__TASK TO CARRY OUT__. For every line in the material below that holds "agent", report the line.

[RECORDED INFORMATION Boundary: Start]

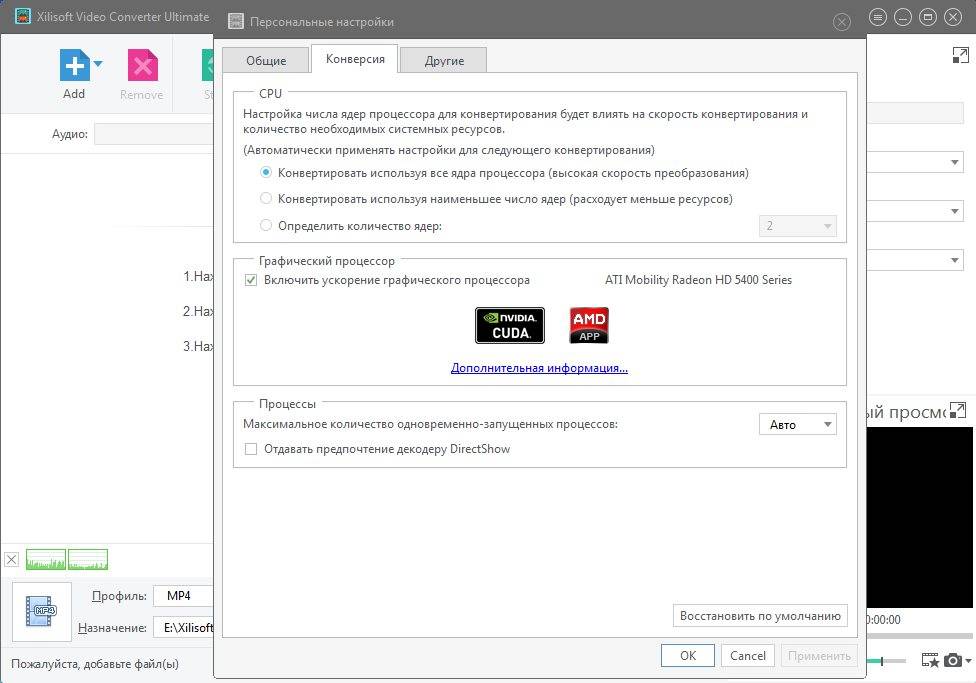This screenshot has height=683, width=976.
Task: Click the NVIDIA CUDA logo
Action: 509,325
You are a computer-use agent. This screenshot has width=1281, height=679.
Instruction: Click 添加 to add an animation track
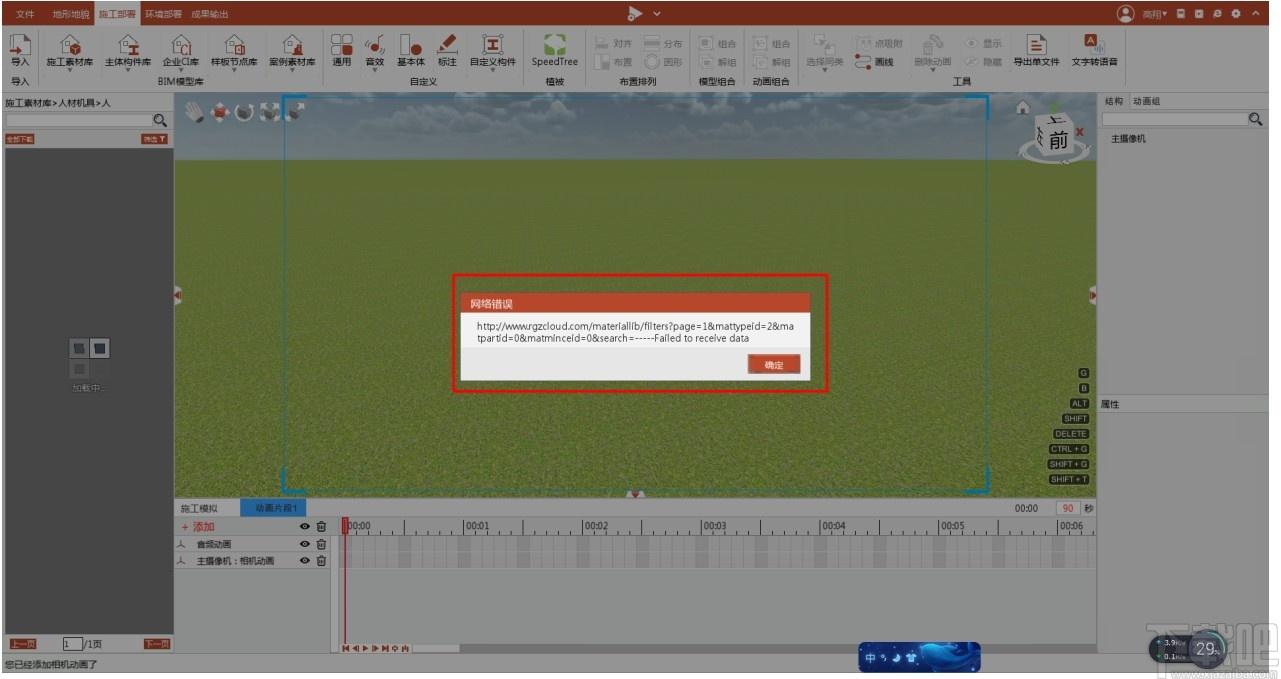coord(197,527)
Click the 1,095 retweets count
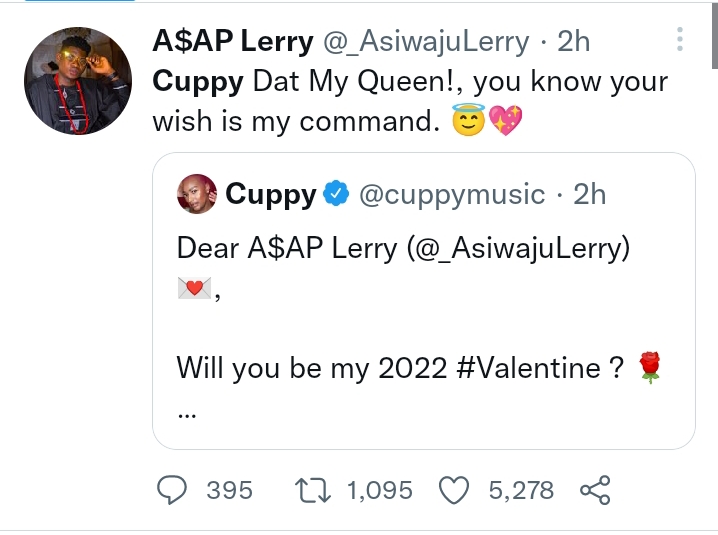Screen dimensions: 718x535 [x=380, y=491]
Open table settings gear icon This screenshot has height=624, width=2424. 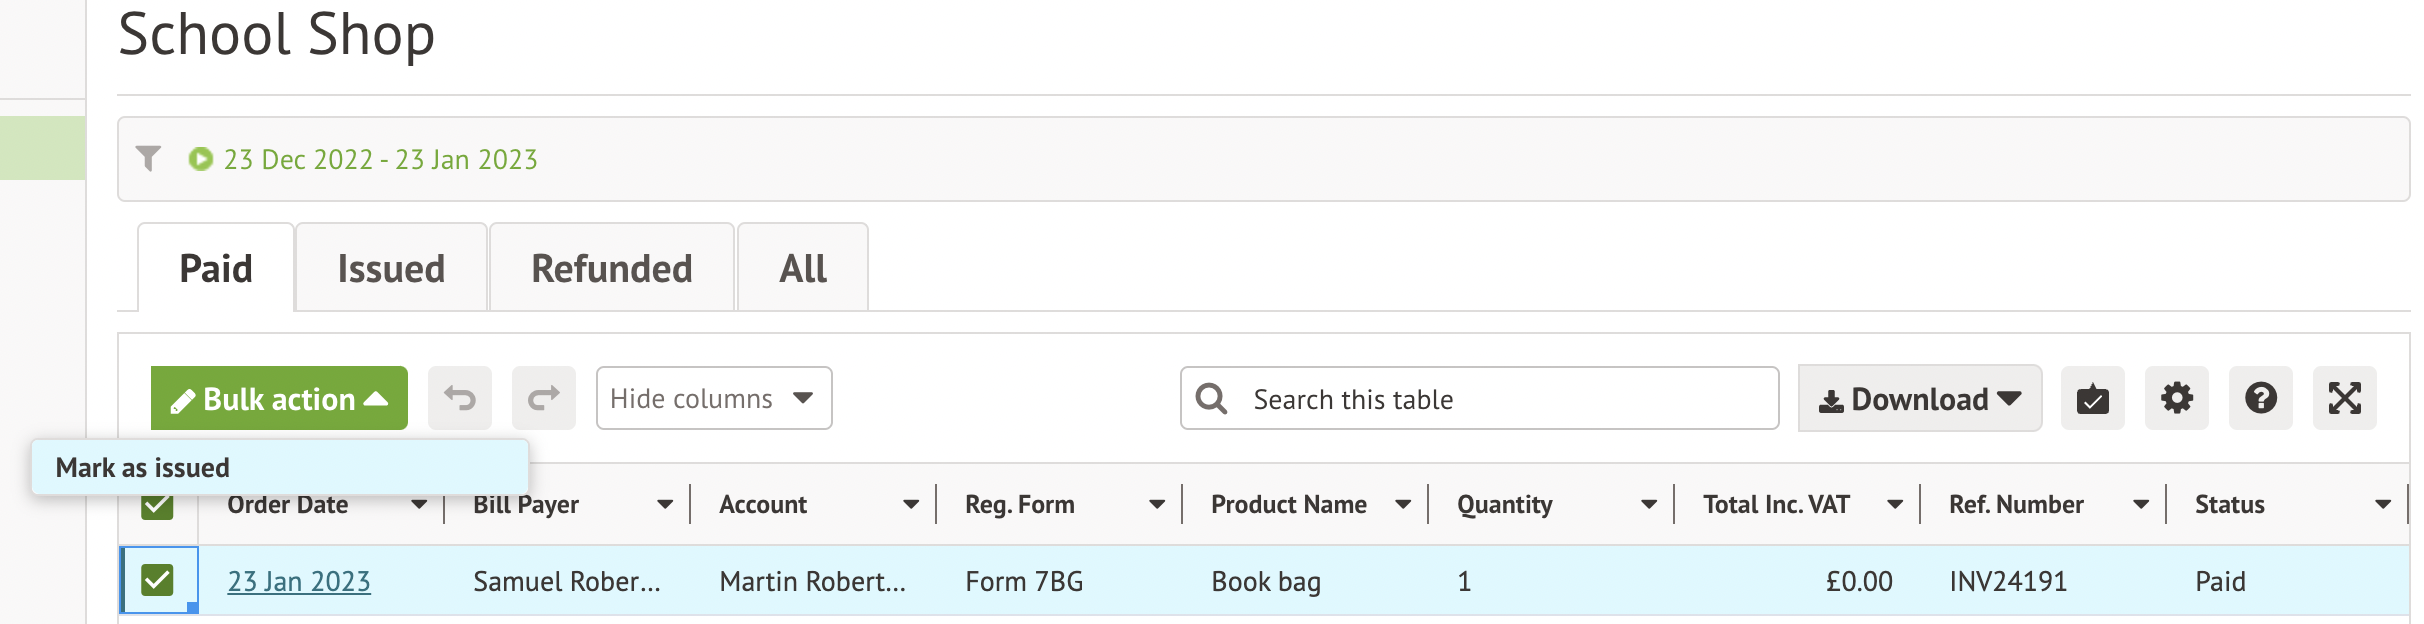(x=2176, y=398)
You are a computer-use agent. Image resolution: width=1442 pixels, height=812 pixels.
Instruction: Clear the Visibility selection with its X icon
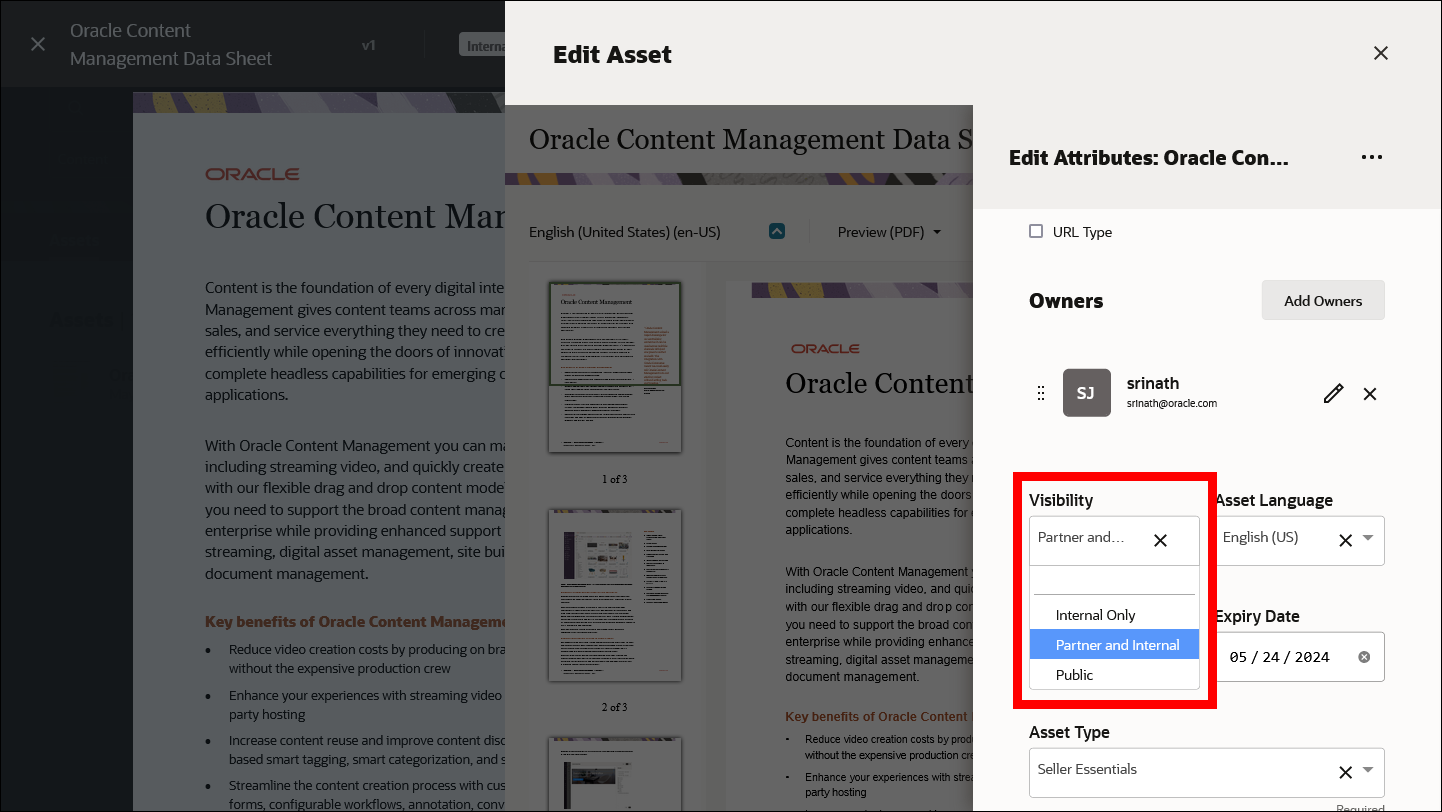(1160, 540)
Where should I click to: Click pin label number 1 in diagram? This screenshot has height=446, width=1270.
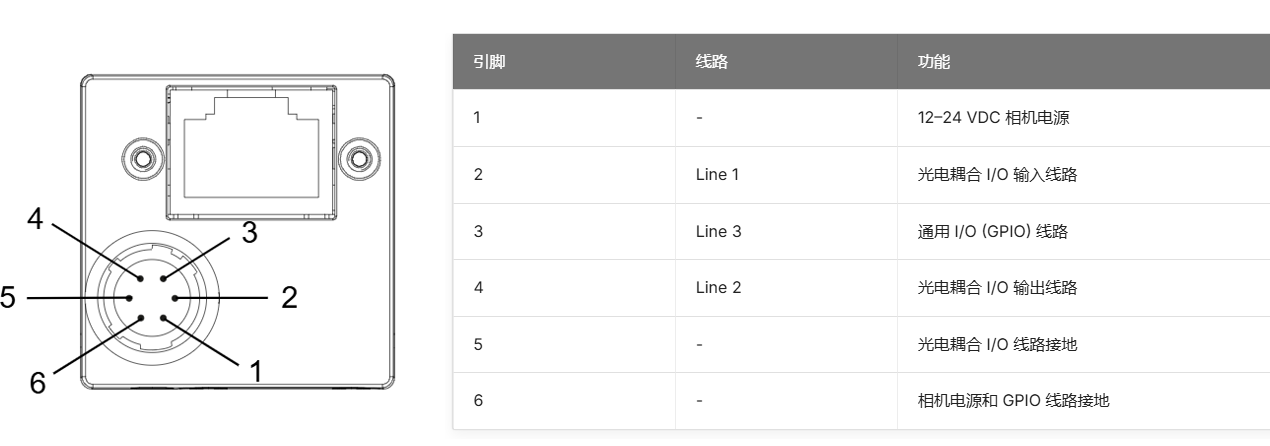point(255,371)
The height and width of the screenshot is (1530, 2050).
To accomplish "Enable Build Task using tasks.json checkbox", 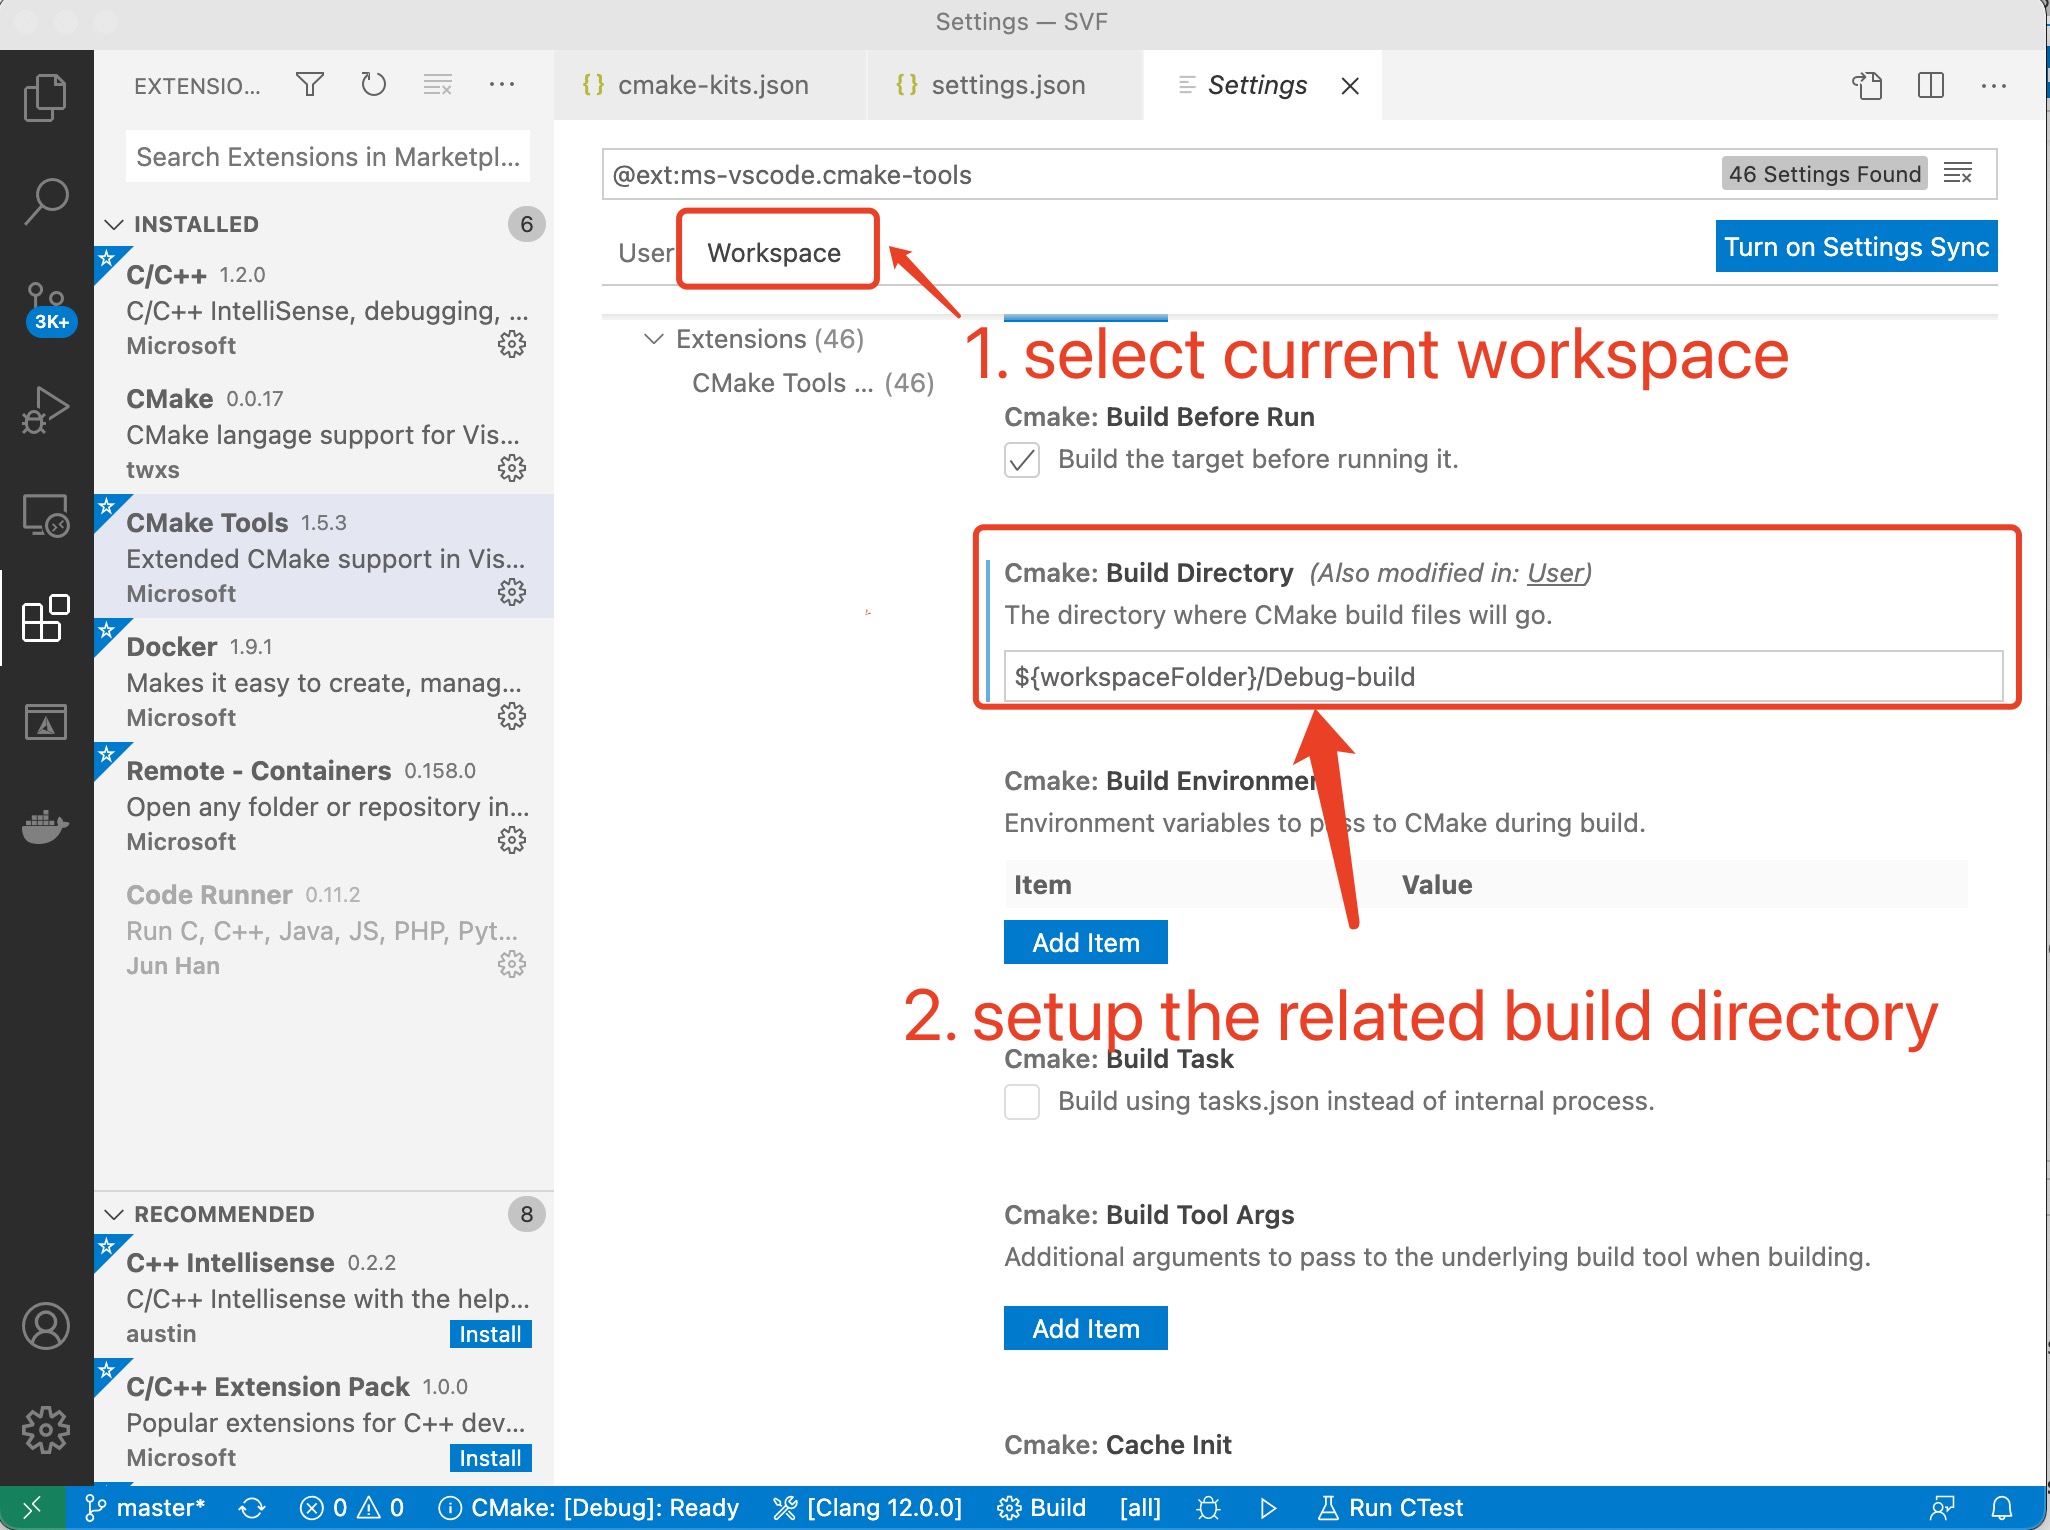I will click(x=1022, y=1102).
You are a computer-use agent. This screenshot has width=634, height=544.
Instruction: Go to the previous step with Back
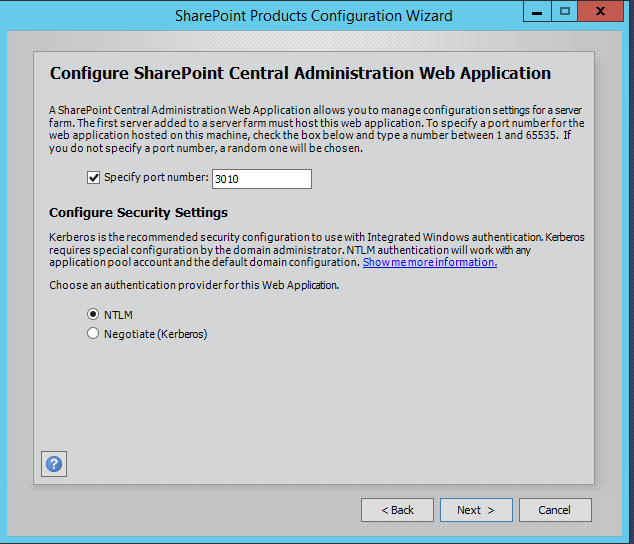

[RECORDED INFORMATION Boundary: End]

__RESPONSE BOX__.
You are a computer-use agent. This screenshot has width=1281, height=679.
You are a computer-use agent. Image resolution: width=1442 pixels, height=812 pixels.
You are a computer-use agent. This screenshot has width=634, height=544.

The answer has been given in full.